I have FRAME_POINTERS on and KALLSYMS on (and CONFIG_GRKERNSEC_HIDESYM off), so I'm not sure where that one address (0x1200011) is coming from or why it's not decoded. If you guys think it's possibly a PAX issue, let me know what to send along (vmlinux, System.map, etc). Thanks!

Re: Oops with "PAX: suspicious general protection fault"

PostPosted: Wed May 18, 2011 2:24 pm
by cormander
This is just PAX reporting an abnormal GPF from the kernel. You can see the change made here:

Code: Select all
@@ -305,6 +327,13 @@ gp_in_kernel:
        if (notify_die(DIE_GPF, "general protection fault", regs,
                                error_code, 13, SIGSEGV) == NOTIFY_STOP)
                return;
+
+#if defined(CONFIG_X86_32) && defined(CONFIG_PAX_KERNEXEC)
+       if ((regs->cs & 0xFFFF) == __KERNEL_CS || (regs->cs & 0xFFFF) == __KERNEXEC_KERNEL_CS)
+               die("PAX: suspicious general protection fault", regs, error_code);
+       else
+#endif
+
        die("general protection fault", regs, error_code);
 }


From the stack trace it looks like apache is choking on a read from zisofs decompression. Are you mounting a iso file or have a CD/DVD in your drive?

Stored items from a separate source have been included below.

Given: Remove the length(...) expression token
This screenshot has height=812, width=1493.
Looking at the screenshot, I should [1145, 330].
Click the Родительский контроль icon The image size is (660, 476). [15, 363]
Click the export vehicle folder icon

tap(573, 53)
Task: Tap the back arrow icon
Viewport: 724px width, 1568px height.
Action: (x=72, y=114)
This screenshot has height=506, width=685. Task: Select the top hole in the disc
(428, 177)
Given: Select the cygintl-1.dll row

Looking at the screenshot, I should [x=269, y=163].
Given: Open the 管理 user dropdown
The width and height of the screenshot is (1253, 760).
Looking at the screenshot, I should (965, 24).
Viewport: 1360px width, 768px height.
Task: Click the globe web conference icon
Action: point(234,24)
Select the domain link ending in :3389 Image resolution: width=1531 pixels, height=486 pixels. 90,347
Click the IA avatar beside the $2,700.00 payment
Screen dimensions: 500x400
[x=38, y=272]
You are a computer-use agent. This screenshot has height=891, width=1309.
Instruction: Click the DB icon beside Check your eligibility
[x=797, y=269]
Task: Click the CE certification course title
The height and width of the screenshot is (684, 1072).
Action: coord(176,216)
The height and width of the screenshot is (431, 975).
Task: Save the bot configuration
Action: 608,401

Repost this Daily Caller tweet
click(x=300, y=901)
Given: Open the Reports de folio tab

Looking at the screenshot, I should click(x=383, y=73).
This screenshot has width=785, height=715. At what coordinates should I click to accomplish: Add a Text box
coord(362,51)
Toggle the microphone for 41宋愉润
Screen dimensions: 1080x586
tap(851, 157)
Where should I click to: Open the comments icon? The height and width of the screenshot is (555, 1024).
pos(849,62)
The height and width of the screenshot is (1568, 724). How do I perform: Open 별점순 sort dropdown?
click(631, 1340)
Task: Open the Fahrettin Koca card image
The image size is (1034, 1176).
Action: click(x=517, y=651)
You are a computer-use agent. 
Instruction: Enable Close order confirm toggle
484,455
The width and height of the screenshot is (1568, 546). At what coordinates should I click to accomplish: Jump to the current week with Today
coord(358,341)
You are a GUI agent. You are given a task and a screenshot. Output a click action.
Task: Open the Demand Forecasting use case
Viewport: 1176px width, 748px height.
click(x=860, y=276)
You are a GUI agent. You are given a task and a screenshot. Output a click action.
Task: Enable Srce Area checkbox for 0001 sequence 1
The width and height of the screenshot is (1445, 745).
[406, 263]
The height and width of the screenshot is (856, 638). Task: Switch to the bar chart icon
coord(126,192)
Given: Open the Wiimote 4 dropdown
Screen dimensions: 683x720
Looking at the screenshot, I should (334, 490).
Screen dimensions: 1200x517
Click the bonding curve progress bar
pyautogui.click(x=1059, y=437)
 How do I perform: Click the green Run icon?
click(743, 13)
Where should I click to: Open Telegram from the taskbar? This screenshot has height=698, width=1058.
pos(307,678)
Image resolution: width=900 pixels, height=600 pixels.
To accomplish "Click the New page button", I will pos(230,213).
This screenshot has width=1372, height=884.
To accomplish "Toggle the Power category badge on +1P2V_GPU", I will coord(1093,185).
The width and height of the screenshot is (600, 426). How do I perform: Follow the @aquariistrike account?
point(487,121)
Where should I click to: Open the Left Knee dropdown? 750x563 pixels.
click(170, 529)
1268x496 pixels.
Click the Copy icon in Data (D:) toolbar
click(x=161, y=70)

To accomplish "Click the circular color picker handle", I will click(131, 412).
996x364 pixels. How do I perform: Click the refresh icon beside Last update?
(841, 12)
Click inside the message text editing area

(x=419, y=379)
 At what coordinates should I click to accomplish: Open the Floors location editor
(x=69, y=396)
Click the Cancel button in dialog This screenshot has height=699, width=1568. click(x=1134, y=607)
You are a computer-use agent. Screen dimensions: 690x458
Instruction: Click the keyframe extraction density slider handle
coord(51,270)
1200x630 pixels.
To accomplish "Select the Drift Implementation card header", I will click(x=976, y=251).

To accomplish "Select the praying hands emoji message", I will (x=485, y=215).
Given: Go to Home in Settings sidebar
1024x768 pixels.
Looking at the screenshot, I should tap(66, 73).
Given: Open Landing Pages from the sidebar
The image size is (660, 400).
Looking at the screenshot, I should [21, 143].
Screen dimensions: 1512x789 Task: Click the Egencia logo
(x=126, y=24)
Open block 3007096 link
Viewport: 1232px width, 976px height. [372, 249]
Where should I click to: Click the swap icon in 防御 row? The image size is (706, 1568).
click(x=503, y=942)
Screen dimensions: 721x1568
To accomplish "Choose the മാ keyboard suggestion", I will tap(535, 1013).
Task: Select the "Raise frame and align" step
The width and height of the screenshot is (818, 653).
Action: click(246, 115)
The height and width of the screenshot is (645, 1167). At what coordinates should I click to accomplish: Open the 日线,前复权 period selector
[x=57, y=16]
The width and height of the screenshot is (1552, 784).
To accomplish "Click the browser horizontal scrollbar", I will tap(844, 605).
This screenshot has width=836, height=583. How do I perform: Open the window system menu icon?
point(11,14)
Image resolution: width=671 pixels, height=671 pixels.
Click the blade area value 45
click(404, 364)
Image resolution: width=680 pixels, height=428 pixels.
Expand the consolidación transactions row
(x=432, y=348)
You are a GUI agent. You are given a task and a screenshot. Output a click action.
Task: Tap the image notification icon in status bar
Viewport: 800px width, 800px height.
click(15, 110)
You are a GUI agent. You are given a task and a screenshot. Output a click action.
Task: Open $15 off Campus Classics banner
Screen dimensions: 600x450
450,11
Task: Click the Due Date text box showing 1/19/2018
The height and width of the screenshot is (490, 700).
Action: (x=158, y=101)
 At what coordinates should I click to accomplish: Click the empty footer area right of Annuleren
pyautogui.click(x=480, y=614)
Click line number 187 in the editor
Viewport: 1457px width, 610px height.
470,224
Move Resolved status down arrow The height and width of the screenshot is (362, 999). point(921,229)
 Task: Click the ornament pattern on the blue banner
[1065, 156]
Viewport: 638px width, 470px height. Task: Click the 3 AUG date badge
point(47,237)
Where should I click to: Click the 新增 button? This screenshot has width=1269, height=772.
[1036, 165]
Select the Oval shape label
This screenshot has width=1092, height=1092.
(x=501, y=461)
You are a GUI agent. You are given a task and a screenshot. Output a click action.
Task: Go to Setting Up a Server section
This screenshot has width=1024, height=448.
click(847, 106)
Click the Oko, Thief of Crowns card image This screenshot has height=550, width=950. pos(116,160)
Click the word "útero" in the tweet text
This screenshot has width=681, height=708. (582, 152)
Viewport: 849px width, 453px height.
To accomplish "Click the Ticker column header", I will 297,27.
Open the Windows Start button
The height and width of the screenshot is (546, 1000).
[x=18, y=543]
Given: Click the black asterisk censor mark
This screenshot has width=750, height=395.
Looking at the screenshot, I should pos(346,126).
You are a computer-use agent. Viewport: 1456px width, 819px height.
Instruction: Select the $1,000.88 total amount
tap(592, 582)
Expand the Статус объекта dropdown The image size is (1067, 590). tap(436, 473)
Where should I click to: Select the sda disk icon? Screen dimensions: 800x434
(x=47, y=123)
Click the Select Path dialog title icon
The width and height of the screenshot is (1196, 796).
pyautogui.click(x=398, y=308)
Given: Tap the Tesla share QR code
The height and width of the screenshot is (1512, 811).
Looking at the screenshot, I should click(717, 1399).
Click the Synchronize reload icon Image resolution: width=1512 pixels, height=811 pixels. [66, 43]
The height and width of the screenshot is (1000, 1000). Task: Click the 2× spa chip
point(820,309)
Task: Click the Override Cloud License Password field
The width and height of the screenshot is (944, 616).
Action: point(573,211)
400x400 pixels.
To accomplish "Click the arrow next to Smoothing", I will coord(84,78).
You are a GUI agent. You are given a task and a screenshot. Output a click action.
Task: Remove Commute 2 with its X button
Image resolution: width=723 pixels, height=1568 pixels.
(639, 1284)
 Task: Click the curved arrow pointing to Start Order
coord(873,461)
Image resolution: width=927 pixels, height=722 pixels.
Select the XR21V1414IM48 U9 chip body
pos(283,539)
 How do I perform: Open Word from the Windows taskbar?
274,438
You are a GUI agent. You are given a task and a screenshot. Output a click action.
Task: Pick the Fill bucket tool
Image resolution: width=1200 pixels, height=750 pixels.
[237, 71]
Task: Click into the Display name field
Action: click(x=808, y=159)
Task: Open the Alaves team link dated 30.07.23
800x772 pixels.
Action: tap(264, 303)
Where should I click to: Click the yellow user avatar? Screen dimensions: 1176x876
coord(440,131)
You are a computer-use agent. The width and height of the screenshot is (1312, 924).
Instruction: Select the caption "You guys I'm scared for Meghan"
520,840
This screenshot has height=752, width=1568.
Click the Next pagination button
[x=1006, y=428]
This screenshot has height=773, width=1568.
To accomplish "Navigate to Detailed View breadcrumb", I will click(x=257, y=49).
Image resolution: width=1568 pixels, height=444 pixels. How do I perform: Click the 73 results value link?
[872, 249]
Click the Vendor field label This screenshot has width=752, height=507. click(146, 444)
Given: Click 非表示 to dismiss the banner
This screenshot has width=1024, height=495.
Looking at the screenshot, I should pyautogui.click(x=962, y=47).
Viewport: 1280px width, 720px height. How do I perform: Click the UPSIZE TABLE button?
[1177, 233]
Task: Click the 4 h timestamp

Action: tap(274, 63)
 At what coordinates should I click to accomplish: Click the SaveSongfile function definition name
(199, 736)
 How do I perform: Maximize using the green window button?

This is most likely a bug in the upstream kernel.

Re: Oops with "PAX: suspicious general protection fault"

PostPosted: Wed May 18, 2011 3:12 pm
by moseleymark
The zisofs_uncompress_block bit is especially puzzling to me. We don't have any CDs or any ISO images mounted on these boxes. The only filesystem types that we have mounted are these:

# cat /proc/mounts | awk '{ print $3 }' | sort -u
cgroup
devpts
devtmpfs
ext3
ext4
nfs
proc
rootfs
sysfs
tmpfs

Nothing ISO-ish there. Looking at objdump of vmlinux, it agrees that zisofs_uncompress_block is at that address, 00200040 (as does System.map).

Re: Oops with "PAX: suspicious general protection fault"

PostPosted: Fri May 20, 2011 4:03 am
by PaX Team
moseleymark wrote:Dunno if this is related to PAX or just PAX reporting an exception coming up from the kernel.
that's a good question, i can't tell it from this log. what happened was that during fork and copying some address space management related data the kernel dereferenced an invalid pointer (as in, it didn't point to kernel space, i guess you had UDEREF on). now where that pointer came from is something i don't know. do you have indentical/similar machines running the same kernel/workload? do you see the problem manifest there too (just trying to find out if it could be a hw related problem)? what is your kernel config (at least the PaX bits)? can you tell when this problem began to show up (provided you ran this workload with earlier kernels)? in any case, updating to a newer kernel won't hurt ;).
so I'm not sure where that one address (0x1200011) is coming from or why it's not decoded.
the backtrace code will decode anything that looks like a code address, regardless of the frame pointer (the '?' indicates these unreliable 'addresses'). since you have KERNEXEC enabled, low values all look like potential code addresses.